WORK REQUEST — Line by line, reproduce the records exactly.

[Saved data entries]
* * *

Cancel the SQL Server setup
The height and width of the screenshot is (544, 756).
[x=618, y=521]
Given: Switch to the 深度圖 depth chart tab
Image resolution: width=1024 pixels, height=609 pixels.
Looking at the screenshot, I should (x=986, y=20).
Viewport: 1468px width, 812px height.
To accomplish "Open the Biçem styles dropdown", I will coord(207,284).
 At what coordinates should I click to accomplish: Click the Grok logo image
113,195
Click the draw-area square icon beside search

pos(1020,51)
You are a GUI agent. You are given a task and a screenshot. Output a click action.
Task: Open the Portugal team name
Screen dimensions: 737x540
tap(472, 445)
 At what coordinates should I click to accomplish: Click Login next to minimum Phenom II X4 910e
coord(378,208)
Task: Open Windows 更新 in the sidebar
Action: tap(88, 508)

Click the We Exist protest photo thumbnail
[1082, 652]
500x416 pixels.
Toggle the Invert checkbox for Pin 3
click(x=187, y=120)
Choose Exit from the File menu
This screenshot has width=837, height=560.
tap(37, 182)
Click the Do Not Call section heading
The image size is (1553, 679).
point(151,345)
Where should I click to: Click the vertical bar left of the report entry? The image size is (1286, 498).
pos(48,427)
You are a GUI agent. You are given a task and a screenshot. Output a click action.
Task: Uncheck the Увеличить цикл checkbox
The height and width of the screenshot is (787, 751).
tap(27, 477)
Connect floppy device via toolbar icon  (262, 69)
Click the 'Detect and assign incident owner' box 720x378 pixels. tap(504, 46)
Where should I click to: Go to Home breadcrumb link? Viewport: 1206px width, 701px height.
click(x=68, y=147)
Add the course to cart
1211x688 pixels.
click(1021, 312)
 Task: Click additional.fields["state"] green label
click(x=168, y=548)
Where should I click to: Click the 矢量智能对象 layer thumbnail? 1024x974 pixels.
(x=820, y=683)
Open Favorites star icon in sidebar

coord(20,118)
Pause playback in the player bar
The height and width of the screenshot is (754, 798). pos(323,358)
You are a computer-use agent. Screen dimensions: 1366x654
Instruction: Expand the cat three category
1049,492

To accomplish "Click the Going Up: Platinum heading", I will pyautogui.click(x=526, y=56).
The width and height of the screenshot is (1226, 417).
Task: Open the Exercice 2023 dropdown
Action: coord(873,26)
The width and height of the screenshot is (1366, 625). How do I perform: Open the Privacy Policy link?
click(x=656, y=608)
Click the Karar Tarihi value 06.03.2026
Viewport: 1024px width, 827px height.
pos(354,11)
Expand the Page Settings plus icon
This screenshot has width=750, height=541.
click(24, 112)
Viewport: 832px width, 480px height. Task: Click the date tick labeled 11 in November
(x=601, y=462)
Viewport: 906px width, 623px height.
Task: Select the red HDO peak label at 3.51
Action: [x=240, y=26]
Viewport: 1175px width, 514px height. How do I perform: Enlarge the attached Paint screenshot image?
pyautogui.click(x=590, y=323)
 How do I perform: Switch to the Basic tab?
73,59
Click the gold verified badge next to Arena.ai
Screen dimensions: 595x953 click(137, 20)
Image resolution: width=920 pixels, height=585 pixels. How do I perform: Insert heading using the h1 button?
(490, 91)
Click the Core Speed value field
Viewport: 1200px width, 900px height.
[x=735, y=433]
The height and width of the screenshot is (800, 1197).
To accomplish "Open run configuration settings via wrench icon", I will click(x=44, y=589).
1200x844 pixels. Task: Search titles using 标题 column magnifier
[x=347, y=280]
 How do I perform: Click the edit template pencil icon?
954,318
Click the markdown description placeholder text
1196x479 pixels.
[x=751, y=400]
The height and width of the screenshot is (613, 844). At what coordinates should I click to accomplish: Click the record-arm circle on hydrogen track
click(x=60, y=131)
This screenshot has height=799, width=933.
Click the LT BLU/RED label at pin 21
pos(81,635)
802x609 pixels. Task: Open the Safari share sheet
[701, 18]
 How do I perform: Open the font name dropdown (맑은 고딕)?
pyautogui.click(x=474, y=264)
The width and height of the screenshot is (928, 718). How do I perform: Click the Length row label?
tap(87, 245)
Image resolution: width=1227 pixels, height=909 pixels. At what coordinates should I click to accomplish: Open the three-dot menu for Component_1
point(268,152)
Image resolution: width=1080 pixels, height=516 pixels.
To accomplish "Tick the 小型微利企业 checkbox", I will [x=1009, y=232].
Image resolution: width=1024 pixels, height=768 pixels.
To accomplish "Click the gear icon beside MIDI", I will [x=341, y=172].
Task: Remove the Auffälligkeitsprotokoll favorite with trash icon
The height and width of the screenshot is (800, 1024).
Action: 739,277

* * *

EXPECTED OUTPUT —
Cancel the SQL Server setup
The height and width of the screenshot is (544, 756).
[x=618, y=521]
Given: Switch to the 深度圖 depth chart tab
Image resolution: width=1024 pixels, height=609 pixels.
Looking at the screenshot, I should (x=986, y=20).
Viewport: 1468px width, 812px height.
To accomplish "Open the Biçem styles dropdown", I will coord(207,284).
 At what coordinates should I click to accomplish: Click the Grok logo image
113,195
Click the draw-area square icon beside search

pos(1020,51)
You are a GUI agent. You are given a task and a screenshot. Output a click action.
Task: Open the Portugal team name
Screen dimensions: 737x540
tap(472, 445)
 At what coordinates should I click to accomplish: Click Login next to minimum Phenom II X4 910e
coord(378,208)
Task: Open Windows 更新 in the sidebar
Action: tap(88, 508)

Click the We Exist protest photo thumbnail
[1082, 652]
500x416 pixels.
Toggle the Invert checkbox for Pin 3
click(x=187, y=120)
Choose Exit from the File menu
This screenshot has width=837, height=560.
tap(37, 182)
Click the Do Not Call section heading
The image size is (1553, 679).
point(151,345)
Where should I click to: Click the vertical bar left of the report entry? The image size is (1286, 498).
pos(48,427)
You are a GUI agent. You are given a task and a screenshot. Output a click action.
Task: Uncheck the Увеличить цикл checkbox
The height and width of the screenshot is (787, 751).
tap(27, 477)
Connect floppy device via toolbar icon  (262, 69)
Click the 'Detect and assign incident owner' box 720x378 pixels. tap(504, 46)
Where should I click to: Go to Home breadcrumb link? Viewport: 1206px width, 701px height.
click(x=68, y=147)
Add the course to cart
1211x688 pixels.
click(1021, 312)
 Task: Click additional.fields["state"] green label
click(x=168, y=548)
Where should I click to: Click the 矢量智能对象 layer thumbnail? 1024x974 pixels.
(x=820, y=683)
Open Favorites star icon in sidebar

coord(20,118)
Pause playback in the player bar
The height and width of the screenshot is (754, 798). pos(323,358)
You are a computer-use agent. Screen dimensions: 1366x654
Instruction: Expand the cat three category
1049,492

To accomplish "Click the Going Up: Platinum heading", I will pyautogui.click(x=526, y=56).
The width and height of the screenshot is (1226, 417).
Task: Open the Exercice 2023 dropdown
Action: coord(873,26)
The width and height of the screenshot is (1366, 625). How do I perform: Open the Privacy Policy link?
click(x=656, y=608)
Click the Karar Tarihi value 06.03.2026
Viewport: 1024px width, 827px height.
pos(354,11)
Expand the Page Settings plus icon
This screenshot has width=750, height=541.
click(24, 112)
Viewport: 832px width, 480px height. Task: Click the date tick labeled 11 in November
(x=601, y=462)
Viewport: 906px width, 623px height.
Task: Select the red HDO peak label at 3.51
Action: [x=240, y=26]
Viewport: 1175px width, 514px height. How do I perform: Enlarge the attached Paint screenshot image?
pyautogui.click(x=590, y=323)
 How do I perform: Switch to the Basic tab?
73,59
Click the gold verified badge next to Arena.ai
Screen dimensions: 595x953 click(137, 20)
Image resolution: width=920 pixels, height=585 pixels. How do I perform: Insert heading using the h1 button?
(490, 91)
Click the Core Speed value field
Viewport: 1200px width, 900px height.
[x=735, y=433]
The height and width of the screenshot is (800, 1197).
To accomplish "Open run configuration settings via wrench icon", I will click(x=44, y=589).
1200x844 pixels. Task: Search titles using 标题 column magnifier
[x=347, y=280]
 How do I perform: Click the edit template pencil icon?
954,318
Click the markdown description placeholder text
1196x479 pixels.
[x=751, y=400]
The height and width of the screenshot is (613, 844). At what coordinates should I click to accomplish: Click the record-arm circle on hydrogen track
click(x=60, y=131)
This screenshot has height=799, width=933.
Click the LT BLU/RED label at pin 21
pos(81,635)
802x609 pixels. Task: Open the Safari share sheet
[701, 18]
 How do I perform: Open the font name dropdown (맑은 고딕)?
pyautogui.click(x=474, y=264)
The width and height of the screenshot is (928, 718). How do I perform: Click the Length row label?
tap(87, 245)
Image resolution: width=1227 pixels, height=909 pixels. At what coordinates should I click to accomplish: Open the three-dot menu for Component_1
point(268,152)
Image resolution: width=1080 pixels, height=516 pixels.
To accomplish "Tick the 小型微利企业 checkbox", I will [x=1009, y=232].
Image resolution: width=1024 pixels, height=768 pixels.
To accomplish "Click the gear icon beside MIDI", I will [x=341, y=172].
Task: Remove the Auffälligkeitsprotokoll favorite with trash icon
The height and width of the screenshot is (800, 1024).
Action: 739,277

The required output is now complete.